# [YOUR OBJECTIVE]
Skipping all pictures, please restate word for word the lines from the one that contains "Task: Click the empty space right of 获取验证码" through the last line of the entries.

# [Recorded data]
# # #

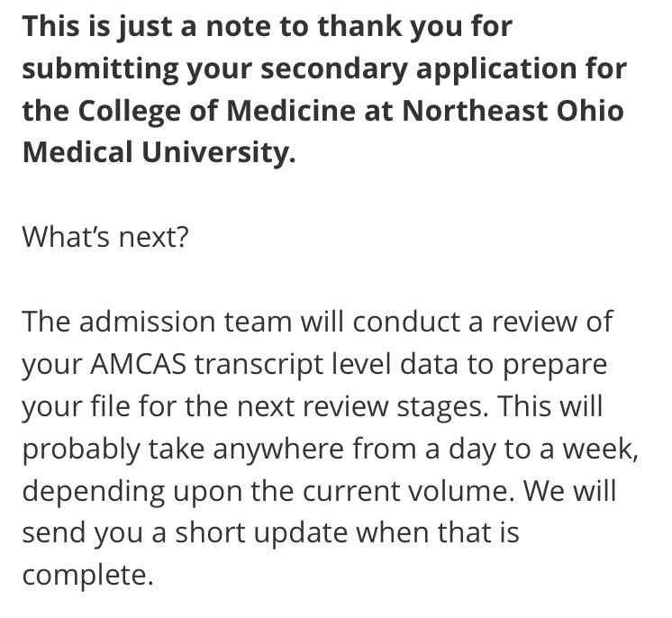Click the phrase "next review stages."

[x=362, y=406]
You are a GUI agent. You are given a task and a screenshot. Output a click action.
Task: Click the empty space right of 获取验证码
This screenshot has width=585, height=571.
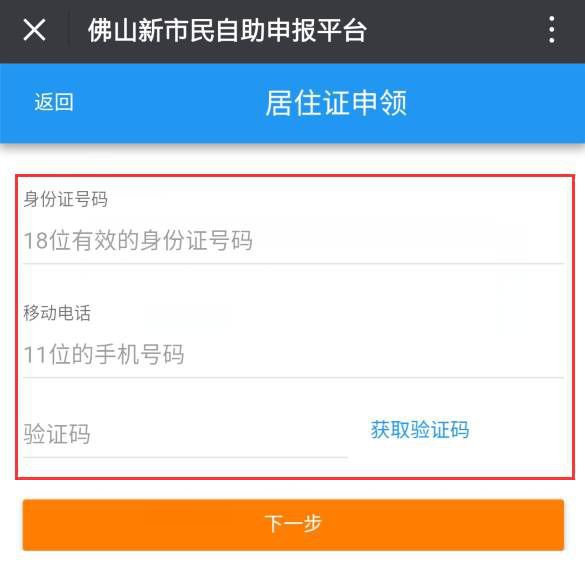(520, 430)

# # #

# [SOLUTION TO THIS EXERCISE]
Task: Click the empty space right of 获取验证码
This screenshot has width=585, height=571.
(520, 430)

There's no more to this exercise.